→ **REQUIREMENTS**
Can you turn the part of the records that opens with the line containing "Image resolution: width=597" and closes with the line containing "[x=872, y=804]" into a numbered list, one entry per line, with blank lines left out? Both of those lines are included.

→ **SOURCE DATA**

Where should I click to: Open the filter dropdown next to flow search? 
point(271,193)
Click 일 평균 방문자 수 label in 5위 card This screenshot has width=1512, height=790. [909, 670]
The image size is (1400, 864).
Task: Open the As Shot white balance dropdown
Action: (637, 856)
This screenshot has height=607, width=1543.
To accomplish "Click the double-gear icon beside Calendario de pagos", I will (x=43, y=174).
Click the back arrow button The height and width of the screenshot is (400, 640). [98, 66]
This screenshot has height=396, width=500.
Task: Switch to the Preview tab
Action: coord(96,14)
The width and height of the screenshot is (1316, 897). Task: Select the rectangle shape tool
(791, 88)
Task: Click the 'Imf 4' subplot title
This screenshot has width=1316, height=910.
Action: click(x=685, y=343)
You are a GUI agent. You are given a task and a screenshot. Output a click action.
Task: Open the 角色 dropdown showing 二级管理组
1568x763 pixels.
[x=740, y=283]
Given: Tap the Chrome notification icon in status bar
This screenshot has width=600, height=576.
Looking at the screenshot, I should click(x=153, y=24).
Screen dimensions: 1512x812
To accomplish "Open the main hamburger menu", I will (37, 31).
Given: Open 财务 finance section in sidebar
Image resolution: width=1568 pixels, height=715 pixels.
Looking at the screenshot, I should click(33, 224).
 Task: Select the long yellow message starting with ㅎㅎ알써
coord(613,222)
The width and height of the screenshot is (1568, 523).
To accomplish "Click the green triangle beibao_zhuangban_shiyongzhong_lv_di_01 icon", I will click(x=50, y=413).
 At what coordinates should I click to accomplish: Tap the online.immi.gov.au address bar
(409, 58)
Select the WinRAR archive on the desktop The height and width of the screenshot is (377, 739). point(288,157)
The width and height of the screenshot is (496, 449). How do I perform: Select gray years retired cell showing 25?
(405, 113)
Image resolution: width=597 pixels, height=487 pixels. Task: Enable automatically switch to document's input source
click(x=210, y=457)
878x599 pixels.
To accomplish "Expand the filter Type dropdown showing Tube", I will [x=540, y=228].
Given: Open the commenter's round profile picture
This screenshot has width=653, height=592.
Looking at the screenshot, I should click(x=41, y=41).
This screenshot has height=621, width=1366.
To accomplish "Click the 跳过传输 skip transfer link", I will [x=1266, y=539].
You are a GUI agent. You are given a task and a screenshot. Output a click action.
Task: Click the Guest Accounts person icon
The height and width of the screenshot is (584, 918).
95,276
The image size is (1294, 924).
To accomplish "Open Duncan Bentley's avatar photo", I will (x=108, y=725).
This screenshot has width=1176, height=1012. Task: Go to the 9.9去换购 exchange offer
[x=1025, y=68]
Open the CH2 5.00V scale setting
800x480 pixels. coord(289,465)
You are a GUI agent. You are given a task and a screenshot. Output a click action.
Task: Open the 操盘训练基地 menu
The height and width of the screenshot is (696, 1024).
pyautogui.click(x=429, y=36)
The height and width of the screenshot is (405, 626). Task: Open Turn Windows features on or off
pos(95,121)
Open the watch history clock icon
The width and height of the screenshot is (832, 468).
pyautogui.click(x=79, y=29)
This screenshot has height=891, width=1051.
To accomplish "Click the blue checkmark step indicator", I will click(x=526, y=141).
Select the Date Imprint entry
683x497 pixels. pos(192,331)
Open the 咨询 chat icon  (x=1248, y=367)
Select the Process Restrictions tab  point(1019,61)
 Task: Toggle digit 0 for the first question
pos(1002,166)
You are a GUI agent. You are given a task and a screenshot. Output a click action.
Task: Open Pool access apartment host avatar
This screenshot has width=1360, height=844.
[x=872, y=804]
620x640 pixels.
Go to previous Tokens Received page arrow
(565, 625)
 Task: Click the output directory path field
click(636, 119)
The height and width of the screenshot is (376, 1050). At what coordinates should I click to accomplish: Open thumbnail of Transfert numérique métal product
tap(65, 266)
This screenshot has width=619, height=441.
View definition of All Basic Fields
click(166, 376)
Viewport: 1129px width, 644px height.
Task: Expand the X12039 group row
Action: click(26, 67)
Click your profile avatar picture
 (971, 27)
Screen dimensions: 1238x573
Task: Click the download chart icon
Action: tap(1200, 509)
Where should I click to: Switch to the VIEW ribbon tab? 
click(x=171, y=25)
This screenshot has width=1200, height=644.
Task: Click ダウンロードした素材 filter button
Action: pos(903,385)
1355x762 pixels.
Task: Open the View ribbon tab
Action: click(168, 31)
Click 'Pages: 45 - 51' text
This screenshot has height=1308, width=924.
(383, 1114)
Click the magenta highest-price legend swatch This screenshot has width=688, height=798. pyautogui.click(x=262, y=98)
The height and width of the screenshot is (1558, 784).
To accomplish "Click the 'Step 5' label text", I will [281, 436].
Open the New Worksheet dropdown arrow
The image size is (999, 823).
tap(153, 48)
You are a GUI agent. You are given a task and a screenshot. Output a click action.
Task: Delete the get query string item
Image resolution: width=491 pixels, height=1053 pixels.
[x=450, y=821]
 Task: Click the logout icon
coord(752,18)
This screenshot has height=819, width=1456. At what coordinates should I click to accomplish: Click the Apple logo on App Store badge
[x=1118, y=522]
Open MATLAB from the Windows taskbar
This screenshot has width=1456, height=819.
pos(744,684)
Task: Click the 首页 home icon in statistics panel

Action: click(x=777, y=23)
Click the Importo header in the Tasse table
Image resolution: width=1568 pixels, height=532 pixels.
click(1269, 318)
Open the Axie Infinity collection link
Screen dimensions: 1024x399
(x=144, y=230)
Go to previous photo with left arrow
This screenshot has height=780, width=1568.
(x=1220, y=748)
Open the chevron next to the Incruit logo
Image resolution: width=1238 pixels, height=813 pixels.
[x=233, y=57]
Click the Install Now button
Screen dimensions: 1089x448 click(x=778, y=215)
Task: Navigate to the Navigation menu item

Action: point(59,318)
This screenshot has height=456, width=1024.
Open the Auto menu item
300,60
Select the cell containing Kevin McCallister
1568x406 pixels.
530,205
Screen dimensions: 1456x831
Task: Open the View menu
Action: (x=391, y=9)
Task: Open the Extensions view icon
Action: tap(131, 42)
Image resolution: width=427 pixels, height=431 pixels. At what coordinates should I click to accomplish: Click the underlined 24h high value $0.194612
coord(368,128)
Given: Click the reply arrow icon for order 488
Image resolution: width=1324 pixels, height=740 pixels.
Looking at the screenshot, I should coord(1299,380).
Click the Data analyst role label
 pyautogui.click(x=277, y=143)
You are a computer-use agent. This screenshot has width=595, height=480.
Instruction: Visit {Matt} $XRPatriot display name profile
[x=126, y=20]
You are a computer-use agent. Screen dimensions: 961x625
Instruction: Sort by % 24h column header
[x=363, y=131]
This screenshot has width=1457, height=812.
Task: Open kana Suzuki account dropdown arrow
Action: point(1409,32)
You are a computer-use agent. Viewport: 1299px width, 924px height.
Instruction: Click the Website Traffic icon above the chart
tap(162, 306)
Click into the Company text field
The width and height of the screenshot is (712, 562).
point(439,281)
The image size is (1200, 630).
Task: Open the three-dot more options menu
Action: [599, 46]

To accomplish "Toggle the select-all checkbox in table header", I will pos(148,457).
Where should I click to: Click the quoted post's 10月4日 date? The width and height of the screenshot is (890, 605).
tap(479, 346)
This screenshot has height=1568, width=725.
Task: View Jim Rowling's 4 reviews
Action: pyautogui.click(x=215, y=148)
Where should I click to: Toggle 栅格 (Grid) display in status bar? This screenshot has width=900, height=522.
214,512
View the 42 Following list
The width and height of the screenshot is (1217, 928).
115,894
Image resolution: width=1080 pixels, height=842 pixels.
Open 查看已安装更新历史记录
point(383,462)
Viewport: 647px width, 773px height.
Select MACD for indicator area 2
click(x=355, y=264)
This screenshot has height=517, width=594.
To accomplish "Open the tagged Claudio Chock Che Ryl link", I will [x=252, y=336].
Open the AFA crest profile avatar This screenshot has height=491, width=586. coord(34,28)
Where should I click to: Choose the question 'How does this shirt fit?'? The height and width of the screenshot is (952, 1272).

→ **THE OUTPUT**
1. Image resolution: width=597 pixels, height=487 pixels. Task: Enable automatically switch to document's input source
2. click(x=210, y=457)
3. 878x599 pixels.
4. To accomplish "Expand the filter Type dropdown showing Tube", I will [x=540, y=228].
5. Given: Open the commenter's round profile picture
6. This screenshot has width=653, height=592.
7. Looking at the screenshot, I should click(x=41, y=41).
8. This screenshot has height=621, width=1366.
9. To accomplish "Click the 跳过传输 skip transfer link", I will [x=1266, y=539].
10. You are a GUI agent. You are given a task and a screenshot. Output a click action.
11. Task: Click the Guest Accounts person icon
12. The height and width of the screenshot is (584, 918).
13. 95,276
14. The image size is (1294, 924).
15. To accomplish "Open Duncan Bentley's avatar photo", I will (x=108, y=725).
16. This screenshot has width=1176, height=1012. Task: Go to the 9.9去换购 exchange offer
17. [x=1025, y=68]
18. Open the CH2 5.00V scale setting
19. 800x480 pixels. coord(289,465)
20. You are a GUI agent. You are given a task and a screenshot. Output a click action.
21. Task: Open the 操盘训练基地 menu
22. The height and width of the screenshot is (696, 1024).
23. pyautogui.click(x=429, y=36)
24. The height and width of the screenshot is (405, 626). Task: Open Turn Windows features on or off
25. pos(95,121)
26. Open the watch history clock icon
27. The width and height of the screenshot is (832, 468).
28. pyautogui.click(x=79, y=29)
29. This screenshot has height=891, width=1051.
30. To accomplish "Click the blue checkmark step indicator", I will click(x=526, y=141).
31. Select the Date Imprint entry
32. 683x497 pixels. pos(192,331)
33. Open the 咨询 chat icon  (x=1248, y=367)
34. Select the Process Restrictions tab  point(1019,61)
35.  Task: Toggle digit 0 for the first question
36. pos(1002,166)
37. You are a GUI agent. You are given a task and a screenshot. Output a click action.
38. Task: Open Pool access apartment host avatar
39. This screenshot has width=1360, height=844.
40. [x=872, y=804]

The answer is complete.